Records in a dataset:

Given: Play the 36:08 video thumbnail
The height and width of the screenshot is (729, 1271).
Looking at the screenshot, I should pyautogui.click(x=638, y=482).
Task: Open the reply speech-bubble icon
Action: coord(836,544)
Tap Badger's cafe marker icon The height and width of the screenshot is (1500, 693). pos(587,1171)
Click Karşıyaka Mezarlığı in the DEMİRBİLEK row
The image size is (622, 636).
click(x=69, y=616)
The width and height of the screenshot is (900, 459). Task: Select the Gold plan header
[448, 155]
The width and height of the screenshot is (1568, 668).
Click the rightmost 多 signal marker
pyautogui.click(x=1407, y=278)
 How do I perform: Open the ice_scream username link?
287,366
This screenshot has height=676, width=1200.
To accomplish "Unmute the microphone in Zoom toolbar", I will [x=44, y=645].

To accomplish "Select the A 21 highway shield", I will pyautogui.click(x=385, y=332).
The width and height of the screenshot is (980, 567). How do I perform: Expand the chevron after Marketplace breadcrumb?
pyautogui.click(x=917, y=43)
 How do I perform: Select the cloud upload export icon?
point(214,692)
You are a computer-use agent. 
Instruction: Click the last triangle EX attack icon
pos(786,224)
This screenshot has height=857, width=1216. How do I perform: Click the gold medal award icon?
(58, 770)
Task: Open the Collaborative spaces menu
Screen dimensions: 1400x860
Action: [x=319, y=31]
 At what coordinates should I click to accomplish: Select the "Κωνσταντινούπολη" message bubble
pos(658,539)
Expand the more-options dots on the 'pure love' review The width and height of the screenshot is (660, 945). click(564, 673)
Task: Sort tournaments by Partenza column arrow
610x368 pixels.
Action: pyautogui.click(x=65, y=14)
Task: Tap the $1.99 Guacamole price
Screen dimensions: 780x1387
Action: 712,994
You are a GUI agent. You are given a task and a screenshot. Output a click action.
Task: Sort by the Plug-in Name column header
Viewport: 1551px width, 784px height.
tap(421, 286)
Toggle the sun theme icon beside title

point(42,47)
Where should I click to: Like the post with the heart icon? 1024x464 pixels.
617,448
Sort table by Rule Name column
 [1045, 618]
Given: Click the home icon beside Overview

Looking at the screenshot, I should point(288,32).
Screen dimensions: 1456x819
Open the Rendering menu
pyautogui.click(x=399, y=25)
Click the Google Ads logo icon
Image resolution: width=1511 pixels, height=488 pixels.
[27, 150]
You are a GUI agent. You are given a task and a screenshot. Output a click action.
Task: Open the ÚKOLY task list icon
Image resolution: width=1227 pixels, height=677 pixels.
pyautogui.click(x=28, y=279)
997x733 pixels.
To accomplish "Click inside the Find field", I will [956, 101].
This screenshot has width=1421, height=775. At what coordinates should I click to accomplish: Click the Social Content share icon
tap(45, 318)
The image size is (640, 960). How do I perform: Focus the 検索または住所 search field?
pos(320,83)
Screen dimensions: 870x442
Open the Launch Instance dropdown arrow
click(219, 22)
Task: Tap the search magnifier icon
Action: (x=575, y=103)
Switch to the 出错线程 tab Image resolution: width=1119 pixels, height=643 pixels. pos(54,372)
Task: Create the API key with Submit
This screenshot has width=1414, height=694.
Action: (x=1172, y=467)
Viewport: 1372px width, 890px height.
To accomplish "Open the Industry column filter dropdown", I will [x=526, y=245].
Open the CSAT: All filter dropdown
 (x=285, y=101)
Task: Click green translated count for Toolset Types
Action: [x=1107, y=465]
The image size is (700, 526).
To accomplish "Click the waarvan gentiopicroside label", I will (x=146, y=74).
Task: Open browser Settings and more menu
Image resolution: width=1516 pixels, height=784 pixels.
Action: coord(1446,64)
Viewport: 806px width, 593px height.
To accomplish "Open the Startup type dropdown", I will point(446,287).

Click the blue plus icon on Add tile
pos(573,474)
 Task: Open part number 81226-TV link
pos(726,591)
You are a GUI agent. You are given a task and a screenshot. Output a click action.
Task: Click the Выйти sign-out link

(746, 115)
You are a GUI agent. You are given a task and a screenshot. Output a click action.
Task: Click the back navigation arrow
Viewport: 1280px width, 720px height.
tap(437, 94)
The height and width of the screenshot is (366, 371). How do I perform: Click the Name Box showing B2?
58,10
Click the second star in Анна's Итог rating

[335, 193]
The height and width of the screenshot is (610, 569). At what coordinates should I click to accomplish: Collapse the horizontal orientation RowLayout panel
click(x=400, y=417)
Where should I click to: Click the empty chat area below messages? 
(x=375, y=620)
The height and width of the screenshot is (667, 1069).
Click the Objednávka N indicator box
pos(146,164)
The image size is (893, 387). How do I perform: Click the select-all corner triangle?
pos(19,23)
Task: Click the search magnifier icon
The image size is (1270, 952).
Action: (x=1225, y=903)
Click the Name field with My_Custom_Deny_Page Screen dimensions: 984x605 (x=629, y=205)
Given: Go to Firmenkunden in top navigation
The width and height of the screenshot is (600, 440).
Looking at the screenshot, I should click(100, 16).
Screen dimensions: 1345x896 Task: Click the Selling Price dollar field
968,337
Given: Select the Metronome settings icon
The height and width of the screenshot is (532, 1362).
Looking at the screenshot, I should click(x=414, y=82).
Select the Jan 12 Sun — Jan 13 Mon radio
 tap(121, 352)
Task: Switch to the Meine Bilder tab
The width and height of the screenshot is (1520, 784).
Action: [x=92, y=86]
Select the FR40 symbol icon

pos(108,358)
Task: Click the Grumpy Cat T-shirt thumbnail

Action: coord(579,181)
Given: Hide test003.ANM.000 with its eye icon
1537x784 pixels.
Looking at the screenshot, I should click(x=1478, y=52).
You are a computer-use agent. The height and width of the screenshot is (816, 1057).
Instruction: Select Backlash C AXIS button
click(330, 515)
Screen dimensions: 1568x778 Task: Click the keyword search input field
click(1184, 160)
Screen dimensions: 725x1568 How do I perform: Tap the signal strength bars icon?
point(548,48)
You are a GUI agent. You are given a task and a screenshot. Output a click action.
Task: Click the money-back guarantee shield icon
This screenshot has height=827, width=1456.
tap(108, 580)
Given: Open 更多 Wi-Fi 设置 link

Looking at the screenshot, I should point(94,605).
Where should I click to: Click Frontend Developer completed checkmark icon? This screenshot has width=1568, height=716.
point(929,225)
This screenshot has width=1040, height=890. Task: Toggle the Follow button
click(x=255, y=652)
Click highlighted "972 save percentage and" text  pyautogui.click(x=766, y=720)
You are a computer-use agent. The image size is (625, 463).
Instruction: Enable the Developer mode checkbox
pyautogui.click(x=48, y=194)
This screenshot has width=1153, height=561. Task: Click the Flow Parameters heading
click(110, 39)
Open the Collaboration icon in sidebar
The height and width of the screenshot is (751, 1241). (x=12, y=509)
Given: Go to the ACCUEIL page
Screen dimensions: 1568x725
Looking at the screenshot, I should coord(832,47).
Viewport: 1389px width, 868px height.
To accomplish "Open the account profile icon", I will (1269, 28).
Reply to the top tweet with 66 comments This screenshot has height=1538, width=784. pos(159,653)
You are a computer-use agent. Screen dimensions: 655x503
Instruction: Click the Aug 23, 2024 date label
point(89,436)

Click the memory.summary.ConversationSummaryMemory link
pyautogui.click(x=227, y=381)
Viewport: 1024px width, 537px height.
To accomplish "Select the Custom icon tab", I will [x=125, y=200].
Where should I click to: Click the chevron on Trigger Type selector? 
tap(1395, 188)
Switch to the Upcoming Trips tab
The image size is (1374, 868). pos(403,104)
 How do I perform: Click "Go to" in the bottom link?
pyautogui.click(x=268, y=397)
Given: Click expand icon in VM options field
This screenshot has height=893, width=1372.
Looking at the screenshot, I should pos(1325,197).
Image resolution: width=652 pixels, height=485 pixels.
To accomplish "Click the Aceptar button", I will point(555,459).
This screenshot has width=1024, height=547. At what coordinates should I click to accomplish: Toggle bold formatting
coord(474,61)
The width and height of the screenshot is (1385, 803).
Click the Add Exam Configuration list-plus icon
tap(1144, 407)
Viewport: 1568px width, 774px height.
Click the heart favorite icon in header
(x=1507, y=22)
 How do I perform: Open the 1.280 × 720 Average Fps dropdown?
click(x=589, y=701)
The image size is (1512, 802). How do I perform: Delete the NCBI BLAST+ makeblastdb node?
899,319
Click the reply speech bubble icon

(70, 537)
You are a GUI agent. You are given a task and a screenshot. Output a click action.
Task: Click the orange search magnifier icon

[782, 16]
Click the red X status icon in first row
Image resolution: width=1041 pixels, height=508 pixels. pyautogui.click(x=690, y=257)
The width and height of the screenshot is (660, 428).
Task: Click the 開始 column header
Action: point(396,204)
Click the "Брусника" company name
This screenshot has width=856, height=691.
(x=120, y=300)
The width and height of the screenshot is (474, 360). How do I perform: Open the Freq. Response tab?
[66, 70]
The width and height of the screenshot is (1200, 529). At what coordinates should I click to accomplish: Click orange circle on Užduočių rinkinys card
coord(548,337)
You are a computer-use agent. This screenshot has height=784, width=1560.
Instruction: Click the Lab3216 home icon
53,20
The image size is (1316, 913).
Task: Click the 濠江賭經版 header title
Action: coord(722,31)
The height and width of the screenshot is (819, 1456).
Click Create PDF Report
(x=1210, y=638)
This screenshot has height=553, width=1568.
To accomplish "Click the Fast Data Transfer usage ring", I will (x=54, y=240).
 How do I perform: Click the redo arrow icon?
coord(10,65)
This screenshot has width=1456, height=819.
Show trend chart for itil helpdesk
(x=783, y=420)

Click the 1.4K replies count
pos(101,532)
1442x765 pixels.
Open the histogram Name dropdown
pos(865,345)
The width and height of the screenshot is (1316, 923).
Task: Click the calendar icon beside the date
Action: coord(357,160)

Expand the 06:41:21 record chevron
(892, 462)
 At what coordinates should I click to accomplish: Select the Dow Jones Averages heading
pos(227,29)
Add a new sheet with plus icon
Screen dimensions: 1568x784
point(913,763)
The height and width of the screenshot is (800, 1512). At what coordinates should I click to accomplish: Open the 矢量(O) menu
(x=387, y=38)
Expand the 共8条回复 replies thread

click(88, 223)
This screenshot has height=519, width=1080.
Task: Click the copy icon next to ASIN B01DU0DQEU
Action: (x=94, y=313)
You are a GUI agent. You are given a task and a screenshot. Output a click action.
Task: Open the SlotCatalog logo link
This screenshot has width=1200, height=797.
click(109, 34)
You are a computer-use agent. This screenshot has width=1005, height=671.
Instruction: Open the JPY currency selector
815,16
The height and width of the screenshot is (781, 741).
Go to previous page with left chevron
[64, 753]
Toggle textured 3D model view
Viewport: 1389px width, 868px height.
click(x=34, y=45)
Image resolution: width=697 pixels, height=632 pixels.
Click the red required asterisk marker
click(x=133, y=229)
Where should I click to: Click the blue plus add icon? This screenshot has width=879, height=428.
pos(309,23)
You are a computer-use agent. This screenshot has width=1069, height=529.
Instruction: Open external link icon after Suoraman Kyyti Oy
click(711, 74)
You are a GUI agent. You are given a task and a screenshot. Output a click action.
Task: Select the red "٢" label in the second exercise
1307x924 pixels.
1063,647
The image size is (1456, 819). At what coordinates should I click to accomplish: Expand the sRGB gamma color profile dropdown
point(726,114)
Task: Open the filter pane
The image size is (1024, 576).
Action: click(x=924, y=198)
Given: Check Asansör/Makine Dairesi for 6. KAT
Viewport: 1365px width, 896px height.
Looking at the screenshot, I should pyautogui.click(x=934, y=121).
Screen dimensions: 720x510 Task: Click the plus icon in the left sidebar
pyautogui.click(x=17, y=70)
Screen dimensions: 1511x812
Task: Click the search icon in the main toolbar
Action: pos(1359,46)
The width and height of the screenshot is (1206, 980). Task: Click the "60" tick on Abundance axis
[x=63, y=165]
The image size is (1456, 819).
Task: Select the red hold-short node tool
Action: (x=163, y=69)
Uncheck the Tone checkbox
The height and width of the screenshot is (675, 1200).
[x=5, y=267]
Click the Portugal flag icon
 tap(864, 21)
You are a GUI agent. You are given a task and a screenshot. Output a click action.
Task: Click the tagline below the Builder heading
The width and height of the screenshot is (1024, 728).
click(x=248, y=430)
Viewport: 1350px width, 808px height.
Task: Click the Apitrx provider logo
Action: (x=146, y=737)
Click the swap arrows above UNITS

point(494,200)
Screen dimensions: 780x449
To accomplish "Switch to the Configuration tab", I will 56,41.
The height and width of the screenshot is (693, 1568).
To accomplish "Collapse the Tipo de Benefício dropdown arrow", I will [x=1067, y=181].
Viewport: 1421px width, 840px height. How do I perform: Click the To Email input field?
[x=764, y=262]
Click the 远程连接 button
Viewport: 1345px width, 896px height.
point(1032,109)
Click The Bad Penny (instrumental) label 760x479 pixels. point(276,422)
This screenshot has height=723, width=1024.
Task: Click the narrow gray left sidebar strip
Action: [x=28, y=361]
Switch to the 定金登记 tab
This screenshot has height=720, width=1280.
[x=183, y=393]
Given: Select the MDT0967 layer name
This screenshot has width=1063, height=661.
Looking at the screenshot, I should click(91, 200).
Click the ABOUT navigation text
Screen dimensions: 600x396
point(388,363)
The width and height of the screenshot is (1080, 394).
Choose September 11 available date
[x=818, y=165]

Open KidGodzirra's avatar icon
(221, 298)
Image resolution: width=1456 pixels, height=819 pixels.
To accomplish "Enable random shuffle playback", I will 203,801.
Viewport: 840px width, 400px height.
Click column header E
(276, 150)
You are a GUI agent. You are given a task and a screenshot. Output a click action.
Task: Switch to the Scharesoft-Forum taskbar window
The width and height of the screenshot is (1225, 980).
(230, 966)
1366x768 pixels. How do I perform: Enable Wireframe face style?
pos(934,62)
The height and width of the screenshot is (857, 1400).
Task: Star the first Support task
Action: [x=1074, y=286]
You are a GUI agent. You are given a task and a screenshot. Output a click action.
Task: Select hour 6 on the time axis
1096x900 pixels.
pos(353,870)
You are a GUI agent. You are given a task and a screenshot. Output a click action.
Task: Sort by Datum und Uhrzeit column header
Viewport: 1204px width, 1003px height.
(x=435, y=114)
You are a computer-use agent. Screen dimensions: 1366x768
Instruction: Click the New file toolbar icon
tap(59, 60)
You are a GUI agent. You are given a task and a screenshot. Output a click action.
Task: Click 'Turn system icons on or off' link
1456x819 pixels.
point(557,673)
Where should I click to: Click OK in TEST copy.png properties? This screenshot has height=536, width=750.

### Written request
Print the part of the listing that opens with the line containing "Given: Hide test003.ANM.000 with its eye icon" and closes with the line containing "click(1184, 160)", both of those lines included, reproducing each line exactly.

### Solved problem
Given: Hide test003.ANM.000 with its eye icon
1537x784 pixels.
Looking at the screenshot, I should click(x=1478, y=52).
You are a computer-use agent. The height and width of the screenshot is (816, 1057).
Instruction: Select Backlash C AXIS button
click(330, 515)
Screen dimensions: 1568x778 Task: Click the keyword search input field
click(1184, 160)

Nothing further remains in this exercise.